Since ${\displaystyle \sin (x)}$ is an odd function and ${\displaystyle \cos (x)}$ is an even function, ${\displaystyle \sin (x)\cos (x)}$ is odd.

${\displaystyle \therefore \cos (\omega t+\varphi )\sin (\omega t+\varphi )}$ is an odd function (While the value of ${\displaystyle \varphi }$ can change whether or not the functions are even or odd, it shifts both functions by the same amount and the resulting ${\displaystyle \cos (\omega t+\varphi )\sin (\omega t+\varphi )}$ will still be odd)

${\displaystyle \therefore {\displaystyle \underset{-\mathrm{\infty }}{\overset{\mathrm{\infty }}{\int }}}\cos (\omega t+\varphi )\sin (\omega t+\varphi )=0}$

${\displaystyle \therefore C\left(\tau \right)=\cos \left(\omega \tau \right)+\frac{\sin \left(\omega \tau \right){\displaystyle \underset{-\mathrm{\infty }}{\overset{\mathrm{\infty }}{\int }}}\cos (\omega t+\varphi )\sin (\omega t+\varphi )}{{\displaystyle \underset{-\mathrm{\infty }}{\overset{\mathrm{\infty }}{\int }}}{\sin }^2(\omega t+\varphi )}=\cos \left(\omega \tau \right)}$

${\displaystyle C\left(\tau \right)=\cos \left(\omega \tau \right)}$

JC: Good, clear derivation.

From the graph note that the liquid VACF tends quickly to zero, and the solid has small fluctuations.
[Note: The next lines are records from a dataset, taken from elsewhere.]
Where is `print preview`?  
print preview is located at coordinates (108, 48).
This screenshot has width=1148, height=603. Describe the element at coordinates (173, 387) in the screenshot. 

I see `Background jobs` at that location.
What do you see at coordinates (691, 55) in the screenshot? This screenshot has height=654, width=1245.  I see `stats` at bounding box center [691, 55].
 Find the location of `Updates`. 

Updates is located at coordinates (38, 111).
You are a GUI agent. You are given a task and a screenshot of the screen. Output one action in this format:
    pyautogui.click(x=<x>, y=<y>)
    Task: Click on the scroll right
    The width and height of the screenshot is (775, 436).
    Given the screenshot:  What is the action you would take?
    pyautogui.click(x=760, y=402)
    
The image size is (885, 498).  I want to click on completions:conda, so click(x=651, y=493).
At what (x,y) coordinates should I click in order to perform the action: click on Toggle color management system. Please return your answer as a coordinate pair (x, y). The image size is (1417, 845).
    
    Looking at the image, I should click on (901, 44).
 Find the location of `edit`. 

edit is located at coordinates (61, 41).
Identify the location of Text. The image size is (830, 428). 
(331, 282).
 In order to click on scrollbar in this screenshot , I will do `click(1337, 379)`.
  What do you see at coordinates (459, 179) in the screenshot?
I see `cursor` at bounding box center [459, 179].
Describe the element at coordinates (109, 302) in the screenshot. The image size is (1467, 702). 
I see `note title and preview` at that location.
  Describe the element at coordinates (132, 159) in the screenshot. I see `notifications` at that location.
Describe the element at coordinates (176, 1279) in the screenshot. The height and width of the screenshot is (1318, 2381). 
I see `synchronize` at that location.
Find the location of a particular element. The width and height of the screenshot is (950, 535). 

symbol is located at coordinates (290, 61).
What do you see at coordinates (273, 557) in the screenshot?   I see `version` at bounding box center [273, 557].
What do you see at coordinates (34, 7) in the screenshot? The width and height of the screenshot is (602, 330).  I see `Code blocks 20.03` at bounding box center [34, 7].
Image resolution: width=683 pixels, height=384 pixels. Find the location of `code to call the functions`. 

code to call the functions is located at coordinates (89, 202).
The difference arises as the in the liquid phase the particles have more translational freedom and can collide, exchanging energy between particles. Solid phase atoms retain a relatively static position around their equilibrium position. Also the solid rate will decay slower than in liquids.

For the harmonic oscillator, the VACF will not decay to zero as the there are atoms exchanging with their neighbours, which do not occur in harmonic oscillation.

File:Runningintegralaz.png

JC: The running integral plot has not uploaded properly. What does the minimum in the solid VACF represent physically?

The values for D from the VCAF model were greater in magnitude than those from the MSD calculations. The greatest source of error is most likely to be the use of the trapezium rule instead of an exact integral of each function.